__Required work__. From the line with "Viewport: 957px width, 660px height." through the final line, transcribe the material below character for character; include no other lines.

__Extracted information__.
════════════════════
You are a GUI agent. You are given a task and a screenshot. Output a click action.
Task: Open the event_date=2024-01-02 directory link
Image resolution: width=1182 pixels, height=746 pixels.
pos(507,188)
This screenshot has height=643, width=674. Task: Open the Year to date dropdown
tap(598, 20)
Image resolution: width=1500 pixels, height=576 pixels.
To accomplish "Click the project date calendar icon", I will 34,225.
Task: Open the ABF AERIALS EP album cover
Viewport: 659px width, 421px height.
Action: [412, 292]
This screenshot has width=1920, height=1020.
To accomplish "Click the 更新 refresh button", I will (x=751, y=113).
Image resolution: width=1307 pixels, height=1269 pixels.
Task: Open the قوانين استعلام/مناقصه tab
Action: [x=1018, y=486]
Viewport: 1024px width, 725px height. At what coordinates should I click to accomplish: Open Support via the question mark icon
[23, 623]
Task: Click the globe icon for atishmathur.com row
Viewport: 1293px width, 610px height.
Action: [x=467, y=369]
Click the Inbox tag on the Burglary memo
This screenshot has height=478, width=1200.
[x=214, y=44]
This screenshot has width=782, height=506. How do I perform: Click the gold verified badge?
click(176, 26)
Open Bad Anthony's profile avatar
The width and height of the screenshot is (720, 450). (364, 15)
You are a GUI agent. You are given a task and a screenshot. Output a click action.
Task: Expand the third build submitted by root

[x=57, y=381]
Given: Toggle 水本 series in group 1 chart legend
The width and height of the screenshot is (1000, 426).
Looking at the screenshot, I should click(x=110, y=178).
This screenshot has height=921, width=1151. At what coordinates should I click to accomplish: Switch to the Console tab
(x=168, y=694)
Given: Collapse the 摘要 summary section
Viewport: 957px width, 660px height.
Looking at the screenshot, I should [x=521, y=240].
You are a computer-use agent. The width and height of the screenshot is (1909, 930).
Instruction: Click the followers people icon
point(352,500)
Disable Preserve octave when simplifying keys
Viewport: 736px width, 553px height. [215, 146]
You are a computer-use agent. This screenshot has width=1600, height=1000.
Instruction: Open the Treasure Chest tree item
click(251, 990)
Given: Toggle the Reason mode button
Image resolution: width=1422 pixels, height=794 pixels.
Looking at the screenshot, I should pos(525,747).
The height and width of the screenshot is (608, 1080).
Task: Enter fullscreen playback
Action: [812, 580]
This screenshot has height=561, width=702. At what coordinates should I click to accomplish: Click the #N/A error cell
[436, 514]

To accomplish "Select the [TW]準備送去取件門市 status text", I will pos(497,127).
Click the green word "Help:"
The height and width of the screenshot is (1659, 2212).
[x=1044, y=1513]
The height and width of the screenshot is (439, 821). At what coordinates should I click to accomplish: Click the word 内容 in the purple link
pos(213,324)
════════════════════
__Your response__.
Viewport: 957px width, 660px height.
Looking at the screenshot, I should [x=521, y=240].
You are a computer-use agent. The width and height of the screenshot is (1909, 930).
Instruction: Click the followers people icon
point(352,500)
Disable Preserve octave when simplifying keys
Viewport: 736px width, 553px height. [215, 146]
You are a computer-use agent. This screenshot has width=1600, height=1000.
Instruction: Open the Treasure Chest tree item
click(251, 990)
Given: Toggle the Reason mode button
Image resolution: width=1422 pixels, height=794 pixels.
Looking at the screenshot, I should pos(525,747).
The height and width of the screenshot is (608, 1080).
Task: Enter fullscreen playback
Action: [812, 580]
This screenshot has height=561, width=702. At what coordinates should I click to accomplish: Click the #N/A error cell
[436, 514]

To accomplish "Select the [TW]準備送去取件門市 status text", I will pos(497,127).
Click the green word "Help:"
The height and width of the screenshot is (1659, 2212).
[x=1044, y=1513]
The height and width of the screenshot is (439, 821). At what coordinates should I click to accomplish: Click the word 内容 in the purple link
pos(213,324)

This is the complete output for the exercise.